Uma nova legislação avança na Câmara dos Deputados com o objetivo de garantir maior inclusão e acessibilidade sensorial para estudantes com Transtorno do Espectro Autista (TEA). Em dezembro, a Comissão de Educação aprovou um projeto de lei que obriga escolas, tanto públicas quanto privadas, a fornecerem abafadores de ruído ou protetores auriculares para alunos diagnosticados com TEA.
A proposta, que visa alterar a Política Nacional de Proteção dos Direitos da Pessoa com TEA, prevê que o governo federal prestará suporte técnico e financeiro aos sistemas de ensino para viabilizar a aquisição e distribuição desses dispositivos. A medida foi consolidada a partir de projetos anteriores, unificando e ampliando as previsões originais.

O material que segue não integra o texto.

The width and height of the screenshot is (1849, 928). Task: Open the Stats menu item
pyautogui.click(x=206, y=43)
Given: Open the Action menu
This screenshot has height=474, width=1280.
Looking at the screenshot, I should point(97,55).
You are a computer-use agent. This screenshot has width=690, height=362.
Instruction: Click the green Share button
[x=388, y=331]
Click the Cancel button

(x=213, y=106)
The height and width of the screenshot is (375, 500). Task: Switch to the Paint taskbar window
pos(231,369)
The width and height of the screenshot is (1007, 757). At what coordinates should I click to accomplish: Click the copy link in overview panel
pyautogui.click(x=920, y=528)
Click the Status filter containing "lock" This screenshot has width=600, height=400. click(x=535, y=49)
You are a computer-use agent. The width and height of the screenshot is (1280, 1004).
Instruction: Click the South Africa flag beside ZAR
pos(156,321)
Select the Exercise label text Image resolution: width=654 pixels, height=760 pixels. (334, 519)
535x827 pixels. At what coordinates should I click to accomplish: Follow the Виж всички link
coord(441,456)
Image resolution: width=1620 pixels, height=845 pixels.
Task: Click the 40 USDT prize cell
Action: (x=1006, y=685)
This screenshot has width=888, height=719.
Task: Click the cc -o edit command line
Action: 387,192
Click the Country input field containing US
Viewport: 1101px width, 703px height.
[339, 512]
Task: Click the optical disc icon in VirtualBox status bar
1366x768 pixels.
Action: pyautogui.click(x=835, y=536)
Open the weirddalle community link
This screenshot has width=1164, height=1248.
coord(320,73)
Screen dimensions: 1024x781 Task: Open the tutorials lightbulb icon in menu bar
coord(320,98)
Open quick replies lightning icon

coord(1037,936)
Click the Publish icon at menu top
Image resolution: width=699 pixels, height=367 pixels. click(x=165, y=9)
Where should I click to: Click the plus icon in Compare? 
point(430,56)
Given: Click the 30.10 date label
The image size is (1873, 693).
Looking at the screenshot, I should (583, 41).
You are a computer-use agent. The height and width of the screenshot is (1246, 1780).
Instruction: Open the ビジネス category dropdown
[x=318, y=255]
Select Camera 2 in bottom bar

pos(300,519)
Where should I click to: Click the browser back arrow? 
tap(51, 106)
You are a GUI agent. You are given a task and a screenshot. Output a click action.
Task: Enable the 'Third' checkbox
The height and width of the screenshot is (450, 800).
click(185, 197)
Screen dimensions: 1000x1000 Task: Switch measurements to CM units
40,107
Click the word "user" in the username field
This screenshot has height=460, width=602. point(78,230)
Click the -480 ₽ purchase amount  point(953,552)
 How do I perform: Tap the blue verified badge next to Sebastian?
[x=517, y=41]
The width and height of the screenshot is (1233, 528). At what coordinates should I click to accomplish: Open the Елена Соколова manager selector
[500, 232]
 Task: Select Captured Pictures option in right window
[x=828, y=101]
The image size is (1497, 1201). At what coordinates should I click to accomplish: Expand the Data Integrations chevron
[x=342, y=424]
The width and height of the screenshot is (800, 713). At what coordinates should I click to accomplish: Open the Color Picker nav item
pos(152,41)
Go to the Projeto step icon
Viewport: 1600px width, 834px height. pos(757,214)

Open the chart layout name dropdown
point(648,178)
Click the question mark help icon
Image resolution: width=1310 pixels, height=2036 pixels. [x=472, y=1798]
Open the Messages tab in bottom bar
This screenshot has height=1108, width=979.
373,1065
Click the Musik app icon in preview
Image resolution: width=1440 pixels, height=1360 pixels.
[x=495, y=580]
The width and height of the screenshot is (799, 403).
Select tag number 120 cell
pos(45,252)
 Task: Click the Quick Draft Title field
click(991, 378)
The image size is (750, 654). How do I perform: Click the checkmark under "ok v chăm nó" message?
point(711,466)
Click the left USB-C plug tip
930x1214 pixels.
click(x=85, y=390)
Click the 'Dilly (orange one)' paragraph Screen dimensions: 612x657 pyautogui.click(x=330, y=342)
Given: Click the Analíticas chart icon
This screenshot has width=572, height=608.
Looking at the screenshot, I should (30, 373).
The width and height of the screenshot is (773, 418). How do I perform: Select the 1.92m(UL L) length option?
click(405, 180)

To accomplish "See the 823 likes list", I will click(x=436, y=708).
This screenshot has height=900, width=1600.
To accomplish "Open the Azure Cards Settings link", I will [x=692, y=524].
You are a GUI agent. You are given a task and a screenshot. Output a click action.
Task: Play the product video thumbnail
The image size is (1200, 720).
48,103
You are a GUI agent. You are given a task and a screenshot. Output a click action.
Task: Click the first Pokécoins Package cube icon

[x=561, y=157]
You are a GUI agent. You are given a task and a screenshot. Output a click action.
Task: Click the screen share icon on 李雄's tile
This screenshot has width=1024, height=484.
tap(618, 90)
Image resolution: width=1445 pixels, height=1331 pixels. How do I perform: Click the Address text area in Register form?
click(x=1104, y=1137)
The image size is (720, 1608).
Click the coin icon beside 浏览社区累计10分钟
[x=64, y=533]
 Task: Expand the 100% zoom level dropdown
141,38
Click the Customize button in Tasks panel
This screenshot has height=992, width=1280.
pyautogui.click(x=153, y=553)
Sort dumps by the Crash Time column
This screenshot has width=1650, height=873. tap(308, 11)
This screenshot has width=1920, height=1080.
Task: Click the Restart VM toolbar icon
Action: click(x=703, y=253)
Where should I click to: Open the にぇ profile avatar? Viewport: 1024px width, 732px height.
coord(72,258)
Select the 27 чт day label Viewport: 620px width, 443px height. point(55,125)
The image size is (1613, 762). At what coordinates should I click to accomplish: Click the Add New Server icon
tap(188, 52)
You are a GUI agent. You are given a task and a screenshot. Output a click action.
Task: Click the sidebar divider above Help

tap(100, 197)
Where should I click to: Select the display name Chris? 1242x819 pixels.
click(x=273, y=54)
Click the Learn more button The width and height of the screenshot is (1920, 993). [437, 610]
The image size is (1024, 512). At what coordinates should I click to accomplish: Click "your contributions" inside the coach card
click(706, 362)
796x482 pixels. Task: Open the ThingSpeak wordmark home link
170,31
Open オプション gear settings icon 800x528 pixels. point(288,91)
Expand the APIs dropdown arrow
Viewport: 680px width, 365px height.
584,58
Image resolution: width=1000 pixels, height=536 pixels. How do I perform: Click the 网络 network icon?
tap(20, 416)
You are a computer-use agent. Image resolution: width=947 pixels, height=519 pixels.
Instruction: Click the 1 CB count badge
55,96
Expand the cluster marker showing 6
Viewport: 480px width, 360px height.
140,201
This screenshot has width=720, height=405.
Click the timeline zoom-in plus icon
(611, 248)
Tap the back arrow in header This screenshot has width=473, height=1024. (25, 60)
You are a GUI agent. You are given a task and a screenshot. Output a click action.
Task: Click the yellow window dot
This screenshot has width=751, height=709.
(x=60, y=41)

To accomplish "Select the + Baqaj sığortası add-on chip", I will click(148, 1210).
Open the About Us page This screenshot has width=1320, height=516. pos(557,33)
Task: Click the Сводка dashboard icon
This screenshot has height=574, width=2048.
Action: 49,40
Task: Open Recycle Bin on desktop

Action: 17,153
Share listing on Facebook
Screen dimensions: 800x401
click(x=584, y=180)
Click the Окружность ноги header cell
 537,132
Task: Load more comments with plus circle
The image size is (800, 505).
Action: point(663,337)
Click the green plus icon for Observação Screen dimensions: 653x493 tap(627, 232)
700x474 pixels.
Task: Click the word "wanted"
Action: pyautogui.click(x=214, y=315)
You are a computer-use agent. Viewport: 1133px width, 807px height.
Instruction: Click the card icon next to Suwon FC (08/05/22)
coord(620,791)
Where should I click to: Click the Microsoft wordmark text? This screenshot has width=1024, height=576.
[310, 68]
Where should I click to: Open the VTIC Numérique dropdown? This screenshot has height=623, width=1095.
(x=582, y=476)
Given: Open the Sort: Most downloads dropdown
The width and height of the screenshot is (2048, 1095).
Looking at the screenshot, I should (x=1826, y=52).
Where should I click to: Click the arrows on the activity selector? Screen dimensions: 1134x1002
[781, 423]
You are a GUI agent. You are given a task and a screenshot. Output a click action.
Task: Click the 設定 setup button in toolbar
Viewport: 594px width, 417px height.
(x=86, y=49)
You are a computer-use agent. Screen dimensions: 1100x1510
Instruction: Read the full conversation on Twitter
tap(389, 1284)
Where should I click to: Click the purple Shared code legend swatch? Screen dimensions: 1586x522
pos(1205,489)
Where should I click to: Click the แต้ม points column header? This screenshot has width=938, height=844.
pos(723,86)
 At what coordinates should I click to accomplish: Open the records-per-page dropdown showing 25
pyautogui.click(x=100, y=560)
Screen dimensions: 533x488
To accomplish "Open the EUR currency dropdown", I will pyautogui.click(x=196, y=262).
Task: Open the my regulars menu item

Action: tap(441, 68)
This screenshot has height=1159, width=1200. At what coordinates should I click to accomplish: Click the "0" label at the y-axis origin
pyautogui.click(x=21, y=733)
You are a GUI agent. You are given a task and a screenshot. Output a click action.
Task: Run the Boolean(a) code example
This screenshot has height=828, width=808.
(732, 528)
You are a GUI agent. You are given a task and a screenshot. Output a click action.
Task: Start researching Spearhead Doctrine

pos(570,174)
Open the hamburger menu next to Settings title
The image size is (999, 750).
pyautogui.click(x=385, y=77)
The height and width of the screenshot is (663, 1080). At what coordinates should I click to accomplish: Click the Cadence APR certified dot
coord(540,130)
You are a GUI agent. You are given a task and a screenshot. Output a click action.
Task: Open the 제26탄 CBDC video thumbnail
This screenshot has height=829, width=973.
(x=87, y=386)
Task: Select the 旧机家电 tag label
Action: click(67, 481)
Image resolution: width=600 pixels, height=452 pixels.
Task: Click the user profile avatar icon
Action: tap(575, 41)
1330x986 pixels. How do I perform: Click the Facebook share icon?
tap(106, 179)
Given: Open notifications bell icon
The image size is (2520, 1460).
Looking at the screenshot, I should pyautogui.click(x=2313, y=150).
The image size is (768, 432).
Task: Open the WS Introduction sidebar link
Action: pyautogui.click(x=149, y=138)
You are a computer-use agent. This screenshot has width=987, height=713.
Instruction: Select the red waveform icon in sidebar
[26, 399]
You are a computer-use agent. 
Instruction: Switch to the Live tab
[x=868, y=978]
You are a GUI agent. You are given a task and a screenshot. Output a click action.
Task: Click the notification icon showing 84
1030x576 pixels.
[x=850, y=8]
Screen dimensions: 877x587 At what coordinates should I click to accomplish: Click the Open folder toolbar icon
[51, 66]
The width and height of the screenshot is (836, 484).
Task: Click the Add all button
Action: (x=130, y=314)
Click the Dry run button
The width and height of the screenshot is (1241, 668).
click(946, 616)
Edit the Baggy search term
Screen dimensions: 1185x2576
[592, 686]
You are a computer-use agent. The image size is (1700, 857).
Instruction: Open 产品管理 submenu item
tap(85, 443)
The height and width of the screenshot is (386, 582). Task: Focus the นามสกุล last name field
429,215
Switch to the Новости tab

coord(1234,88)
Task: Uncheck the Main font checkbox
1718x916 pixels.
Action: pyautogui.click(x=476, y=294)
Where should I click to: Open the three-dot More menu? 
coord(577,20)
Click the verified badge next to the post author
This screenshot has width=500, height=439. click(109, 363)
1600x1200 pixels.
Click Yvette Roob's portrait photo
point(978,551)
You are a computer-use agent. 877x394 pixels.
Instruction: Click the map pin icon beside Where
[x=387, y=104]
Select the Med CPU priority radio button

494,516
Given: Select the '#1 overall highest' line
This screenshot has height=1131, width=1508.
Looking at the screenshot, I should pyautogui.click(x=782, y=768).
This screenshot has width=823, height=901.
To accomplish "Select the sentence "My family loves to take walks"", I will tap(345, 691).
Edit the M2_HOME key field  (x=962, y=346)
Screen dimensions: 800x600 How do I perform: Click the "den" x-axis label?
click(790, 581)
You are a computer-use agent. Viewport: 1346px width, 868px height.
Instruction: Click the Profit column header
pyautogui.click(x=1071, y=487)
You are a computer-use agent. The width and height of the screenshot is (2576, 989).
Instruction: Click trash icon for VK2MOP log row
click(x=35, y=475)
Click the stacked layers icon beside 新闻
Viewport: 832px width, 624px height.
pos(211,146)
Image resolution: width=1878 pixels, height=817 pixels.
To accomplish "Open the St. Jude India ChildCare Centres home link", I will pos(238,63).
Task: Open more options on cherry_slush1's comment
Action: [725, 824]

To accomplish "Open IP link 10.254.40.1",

Inicialmente, os projetos focavam em protetores do tipo concha, mas o texto aprovado pelo substitutivo agora abrange “dispositivos de tecnologias assistivas”, abrindo caminho para uma gama mais ampla de ferramentas que auxiliam no controle de ruído. O relator da matéria, deputado Duarte Jr. (PSB-MA), destacou que a iniciativa é fundamental para promover a acessibilidade sensorial e assegurar adaptações razoáveis no ambiente educacional.
O substitutivo estabelece ainda um período de 180 dias, a contar da publicação da futura lei, para que as instituições de ensino se adequem às novas exigências. Este prazo visa permitir que as escolas se preparem para implementar as mudanças de forma eficaz.
Para se tornar lei, o projeto ainda passará por análise nas comissões de Finanças e Tributação; e de Constituição e Justiça e de Cidadania. Se aprovado nessas instâncias em caráter conclusivo, o texto seguirá para o Senado Federal.